Monitor your credit regularly
Make sure you stay on top of your credit history. Be sure to check all three credit bureaus annually.
Know your credit limits
Being close to or maxing out your credit limits may negatively impact your credit score.
Keep balances low
Keep balances low on credit cards and other revolving accounts – this may help your credit score.
Don’t open too many accounts
Opening up a bunch of credit accounts you don’t need may negatively impact your credit score.
Mix up your credit
A balanced mix of types of credit (real estate, auto, credit card, etc.) may help your credit score.
Know your debt-to-income ratio
Lenders look at the amount of debt you have compared to your monthly income – it’s good to keep that under 35%.
Start with a college or secured credit card
If you need to establish credit, a secured credit card or a college credit card may be a good way to start.
Pay down highest interest rates first
When trying to pay down your existing debt, pay down your highest-interest debt first.
Live within your means
By setting a budget and living within your means, you can avoid using credit to overextend yourself.
Beware of moving debt
Be wary of moving around debt repeatedly – you need to pay debt down to improve your credit score.
Credit history has a long memory
Bankruptcies and tax liens remain on your credit report for at least 10 years.
Good scores = Good rates
Better credit scores may get you better credit interest rates
Pay more than the minimum
Paying more than what’s due on your credit card helps you pay down debt faster and can improve your credit score.
Set up alerts
Set up email and text alerts, as well as autopay, to help ensure that you pay your bills on time and build a positive credit history.
Open credit only when needed
Apply for and open new credit accounts only if you need them, because too many may lower your credit score.
Don’t be late
The first missed payment has the largest impact on a credit score, so don’t miss payments.
Think before closing accounts
Closing credit card accounts may lower your available credit and could hurt your score in the short term.
Always pay on time
Your payment history is one of the biggest factors in your credit score.
Check report for errors
Check your credit report at least once a year with all 3 bureaus to make sure there are no errors.
Be patient… it takes time
Even though positive events show up on your credit history right away, it may still take time to have an effect on your credit score.

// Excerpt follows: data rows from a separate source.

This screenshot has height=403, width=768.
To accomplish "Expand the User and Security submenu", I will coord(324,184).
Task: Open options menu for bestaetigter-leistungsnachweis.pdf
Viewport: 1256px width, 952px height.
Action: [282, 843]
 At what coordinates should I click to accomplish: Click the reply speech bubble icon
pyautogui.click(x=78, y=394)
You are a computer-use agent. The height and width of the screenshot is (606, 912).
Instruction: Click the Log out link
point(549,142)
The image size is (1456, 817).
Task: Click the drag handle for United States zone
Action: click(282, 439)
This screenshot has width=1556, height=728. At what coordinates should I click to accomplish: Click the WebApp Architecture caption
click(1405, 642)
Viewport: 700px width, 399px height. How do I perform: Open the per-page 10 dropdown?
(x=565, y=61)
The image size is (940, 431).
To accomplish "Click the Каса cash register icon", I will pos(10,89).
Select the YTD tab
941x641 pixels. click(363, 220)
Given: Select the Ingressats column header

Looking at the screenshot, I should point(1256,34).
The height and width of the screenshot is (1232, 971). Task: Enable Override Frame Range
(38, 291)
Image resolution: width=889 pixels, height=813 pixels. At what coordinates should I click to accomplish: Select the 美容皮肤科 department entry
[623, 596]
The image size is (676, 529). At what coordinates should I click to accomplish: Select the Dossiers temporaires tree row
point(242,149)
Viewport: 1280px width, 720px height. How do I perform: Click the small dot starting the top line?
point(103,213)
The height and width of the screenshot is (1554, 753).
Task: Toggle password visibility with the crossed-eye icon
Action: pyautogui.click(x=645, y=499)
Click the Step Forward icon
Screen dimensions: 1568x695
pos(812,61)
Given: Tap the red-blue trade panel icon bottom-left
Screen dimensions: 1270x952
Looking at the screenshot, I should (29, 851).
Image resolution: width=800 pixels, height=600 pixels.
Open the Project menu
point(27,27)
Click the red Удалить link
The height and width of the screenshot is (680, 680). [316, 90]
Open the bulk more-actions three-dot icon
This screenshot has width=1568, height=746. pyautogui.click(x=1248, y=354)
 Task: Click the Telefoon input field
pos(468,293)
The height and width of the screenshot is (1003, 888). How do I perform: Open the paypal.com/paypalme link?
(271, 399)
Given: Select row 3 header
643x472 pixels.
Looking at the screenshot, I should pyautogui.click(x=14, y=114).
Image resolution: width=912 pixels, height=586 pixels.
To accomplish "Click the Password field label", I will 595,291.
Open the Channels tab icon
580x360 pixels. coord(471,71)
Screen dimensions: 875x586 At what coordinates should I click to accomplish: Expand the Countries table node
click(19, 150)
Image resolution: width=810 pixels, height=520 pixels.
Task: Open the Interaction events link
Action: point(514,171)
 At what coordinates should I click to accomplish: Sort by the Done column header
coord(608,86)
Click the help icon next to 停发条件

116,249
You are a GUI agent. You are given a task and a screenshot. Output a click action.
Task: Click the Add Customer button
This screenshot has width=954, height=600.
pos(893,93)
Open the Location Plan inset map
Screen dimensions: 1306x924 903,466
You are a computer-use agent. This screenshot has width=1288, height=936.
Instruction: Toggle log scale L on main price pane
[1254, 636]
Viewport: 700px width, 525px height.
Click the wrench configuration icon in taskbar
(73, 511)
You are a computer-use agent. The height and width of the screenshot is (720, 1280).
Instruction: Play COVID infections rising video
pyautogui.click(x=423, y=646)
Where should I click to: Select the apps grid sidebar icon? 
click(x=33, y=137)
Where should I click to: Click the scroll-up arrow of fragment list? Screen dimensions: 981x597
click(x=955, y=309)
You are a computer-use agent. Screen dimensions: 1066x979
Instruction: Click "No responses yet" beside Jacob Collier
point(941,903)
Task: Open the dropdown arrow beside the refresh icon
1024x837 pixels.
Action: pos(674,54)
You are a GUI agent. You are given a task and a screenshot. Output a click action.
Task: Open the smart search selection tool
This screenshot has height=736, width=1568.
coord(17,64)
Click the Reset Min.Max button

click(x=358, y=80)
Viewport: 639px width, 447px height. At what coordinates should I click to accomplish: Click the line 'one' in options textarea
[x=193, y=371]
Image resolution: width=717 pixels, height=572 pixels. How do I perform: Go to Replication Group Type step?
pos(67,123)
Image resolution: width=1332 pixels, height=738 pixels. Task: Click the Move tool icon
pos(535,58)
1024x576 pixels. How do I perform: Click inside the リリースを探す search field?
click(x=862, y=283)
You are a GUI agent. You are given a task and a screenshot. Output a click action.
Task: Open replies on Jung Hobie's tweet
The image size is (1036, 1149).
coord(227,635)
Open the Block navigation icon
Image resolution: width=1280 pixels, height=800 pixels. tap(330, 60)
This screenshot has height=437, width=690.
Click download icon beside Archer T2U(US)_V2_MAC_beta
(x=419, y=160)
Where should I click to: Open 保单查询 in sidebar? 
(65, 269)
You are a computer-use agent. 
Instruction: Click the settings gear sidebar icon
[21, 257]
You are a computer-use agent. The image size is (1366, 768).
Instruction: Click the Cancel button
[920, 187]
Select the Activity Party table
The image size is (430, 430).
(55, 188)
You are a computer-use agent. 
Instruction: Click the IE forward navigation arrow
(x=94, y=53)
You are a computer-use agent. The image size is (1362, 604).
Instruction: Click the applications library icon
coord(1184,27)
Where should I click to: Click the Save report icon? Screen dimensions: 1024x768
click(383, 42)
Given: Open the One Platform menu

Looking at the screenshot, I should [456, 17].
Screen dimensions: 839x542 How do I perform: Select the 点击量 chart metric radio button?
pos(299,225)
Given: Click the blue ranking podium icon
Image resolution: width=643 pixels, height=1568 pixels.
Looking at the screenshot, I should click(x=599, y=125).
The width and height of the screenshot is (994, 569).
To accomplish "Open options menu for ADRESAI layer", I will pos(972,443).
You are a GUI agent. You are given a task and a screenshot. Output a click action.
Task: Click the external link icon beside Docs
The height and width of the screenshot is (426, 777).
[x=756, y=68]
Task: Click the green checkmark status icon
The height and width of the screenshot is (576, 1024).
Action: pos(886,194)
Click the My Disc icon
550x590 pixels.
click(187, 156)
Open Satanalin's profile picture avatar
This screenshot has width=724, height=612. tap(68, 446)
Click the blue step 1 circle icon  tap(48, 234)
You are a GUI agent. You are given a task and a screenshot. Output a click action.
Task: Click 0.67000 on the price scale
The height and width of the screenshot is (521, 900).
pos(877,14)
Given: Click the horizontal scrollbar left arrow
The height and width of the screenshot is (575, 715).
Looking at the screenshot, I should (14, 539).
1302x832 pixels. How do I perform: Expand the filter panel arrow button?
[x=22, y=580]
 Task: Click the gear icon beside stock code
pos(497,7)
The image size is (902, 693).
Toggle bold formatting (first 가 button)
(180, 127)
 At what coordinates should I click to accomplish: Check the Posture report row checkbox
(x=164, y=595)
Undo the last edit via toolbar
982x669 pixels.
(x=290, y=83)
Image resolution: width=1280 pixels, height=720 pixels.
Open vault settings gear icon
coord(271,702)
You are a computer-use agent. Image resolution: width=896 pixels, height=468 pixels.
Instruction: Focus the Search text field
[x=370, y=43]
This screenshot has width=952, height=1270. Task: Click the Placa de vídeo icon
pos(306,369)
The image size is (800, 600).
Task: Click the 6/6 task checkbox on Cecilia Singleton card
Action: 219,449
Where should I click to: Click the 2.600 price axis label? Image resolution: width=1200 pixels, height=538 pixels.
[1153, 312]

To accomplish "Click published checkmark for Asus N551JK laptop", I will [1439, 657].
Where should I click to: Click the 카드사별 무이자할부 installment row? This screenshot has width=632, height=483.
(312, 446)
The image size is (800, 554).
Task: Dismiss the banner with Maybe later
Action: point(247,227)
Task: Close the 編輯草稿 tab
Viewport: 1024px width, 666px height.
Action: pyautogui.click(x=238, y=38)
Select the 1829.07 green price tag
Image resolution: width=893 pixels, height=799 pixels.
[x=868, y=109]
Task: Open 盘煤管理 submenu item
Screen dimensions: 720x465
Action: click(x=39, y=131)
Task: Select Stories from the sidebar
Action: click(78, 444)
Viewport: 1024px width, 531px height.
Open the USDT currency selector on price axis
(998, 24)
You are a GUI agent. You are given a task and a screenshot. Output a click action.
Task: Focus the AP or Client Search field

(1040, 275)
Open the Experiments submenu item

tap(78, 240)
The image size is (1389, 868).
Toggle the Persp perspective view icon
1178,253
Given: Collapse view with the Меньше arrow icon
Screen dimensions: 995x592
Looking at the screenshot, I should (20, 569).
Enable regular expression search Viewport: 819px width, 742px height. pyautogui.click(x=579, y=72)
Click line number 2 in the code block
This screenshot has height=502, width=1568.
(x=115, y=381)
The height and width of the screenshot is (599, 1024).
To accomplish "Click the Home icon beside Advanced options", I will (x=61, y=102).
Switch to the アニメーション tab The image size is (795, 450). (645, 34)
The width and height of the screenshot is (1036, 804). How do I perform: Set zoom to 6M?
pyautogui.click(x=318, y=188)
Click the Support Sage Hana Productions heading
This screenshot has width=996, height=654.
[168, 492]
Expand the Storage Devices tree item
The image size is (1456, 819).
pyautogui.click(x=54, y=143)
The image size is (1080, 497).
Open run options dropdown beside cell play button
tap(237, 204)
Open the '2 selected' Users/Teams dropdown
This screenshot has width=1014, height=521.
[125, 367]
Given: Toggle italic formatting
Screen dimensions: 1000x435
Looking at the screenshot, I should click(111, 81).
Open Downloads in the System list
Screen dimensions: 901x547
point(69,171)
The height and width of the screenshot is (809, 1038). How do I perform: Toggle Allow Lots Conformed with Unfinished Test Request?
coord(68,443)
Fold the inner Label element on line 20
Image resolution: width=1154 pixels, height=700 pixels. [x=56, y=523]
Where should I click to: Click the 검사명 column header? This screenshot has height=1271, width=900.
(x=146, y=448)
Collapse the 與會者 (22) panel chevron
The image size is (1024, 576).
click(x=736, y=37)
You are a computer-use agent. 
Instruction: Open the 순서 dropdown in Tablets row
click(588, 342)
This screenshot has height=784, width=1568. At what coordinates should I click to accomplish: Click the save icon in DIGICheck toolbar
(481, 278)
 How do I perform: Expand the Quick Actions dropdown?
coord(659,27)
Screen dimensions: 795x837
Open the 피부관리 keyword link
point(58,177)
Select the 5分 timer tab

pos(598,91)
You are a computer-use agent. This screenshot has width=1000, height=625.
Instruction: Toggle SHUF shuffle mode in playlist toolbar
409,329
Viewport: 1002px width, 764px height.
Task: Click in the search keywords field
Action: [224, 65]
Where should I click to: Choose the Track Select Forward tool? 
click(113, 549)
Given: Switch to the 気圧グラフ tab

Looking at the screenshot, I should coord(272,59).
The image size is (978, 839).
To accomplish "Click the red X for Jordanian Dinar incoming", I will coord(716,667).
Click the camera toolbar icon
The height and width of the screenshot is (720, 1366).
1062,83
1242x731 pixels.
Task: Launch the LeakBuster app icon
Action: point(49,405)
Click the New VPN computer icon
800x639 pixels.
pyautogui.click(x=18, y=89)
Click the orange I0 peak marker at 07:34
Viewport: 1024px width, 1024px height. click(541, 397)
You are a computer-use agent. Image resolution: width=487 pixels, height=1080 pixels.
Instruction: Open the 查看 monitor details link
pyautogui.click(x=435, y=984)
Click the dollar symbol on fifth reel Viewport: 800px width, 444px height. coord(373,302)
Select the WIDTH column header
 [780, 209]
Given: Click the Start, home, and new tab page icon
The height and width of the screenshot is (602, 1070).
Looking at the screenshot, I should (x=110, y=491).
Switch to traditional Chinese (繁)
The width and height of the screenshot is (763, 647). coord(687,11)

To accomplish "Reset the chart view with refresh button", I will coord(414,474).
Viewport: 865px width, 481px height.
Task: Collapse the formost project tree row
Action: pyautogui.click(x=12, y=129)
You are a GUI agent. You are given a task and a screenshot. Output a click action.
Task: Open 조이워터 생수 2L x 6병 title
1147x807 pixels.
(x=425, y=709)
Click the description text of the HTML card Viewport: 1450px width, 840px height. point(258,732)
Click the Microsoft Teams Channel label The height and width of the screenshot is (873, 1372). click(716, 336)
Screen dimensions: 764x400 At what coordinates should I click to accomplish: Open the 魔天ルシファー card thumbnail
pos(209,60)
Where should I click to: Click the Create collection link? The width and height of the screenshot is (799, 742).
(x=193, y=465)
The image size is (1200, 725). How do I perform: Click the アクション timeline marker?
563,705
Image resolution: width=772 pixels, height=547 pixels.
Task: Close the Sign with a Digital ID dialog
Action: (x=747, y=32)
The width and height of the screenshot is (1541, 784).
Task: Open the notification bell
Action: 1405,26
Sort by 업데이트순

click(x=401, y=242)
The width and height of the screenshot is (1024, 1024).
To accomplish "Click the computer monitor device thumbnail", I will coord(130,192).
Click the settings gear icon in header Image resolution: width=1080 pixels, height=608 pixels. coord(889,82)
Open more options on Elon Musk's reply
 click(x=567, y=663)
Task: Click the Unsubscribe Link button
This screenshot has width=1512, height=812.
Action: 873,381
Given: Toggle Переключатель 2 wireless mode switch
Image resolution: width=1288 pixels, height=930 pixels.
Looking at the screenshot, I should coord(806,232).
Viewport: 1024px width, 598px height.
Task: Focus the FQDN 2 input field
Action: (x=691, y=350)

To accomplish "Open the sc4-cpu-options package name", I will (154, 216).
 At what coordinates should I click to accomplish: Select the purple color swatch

Length of your history matters
Lenders care about the length of your credit history because they want to see that you can manage credit accounts responsibly over time.
Check your credit score regularly
Checking your own credit does not affect your credit score.
Establish credit with a co-signer
If you need to establish credit, applying for a loan or credit product with a co-borrower or co-signer can be a good way to start.
Bank online regularly
Check your credit card activity regularly with online banking, instead of waiting for your paper statement to arrive in the mail.
Be cautious who you apply with
Opening joint accounts with a spouse or partner will impact both parties’ credit files and credit scores, and both are responsible for the debt.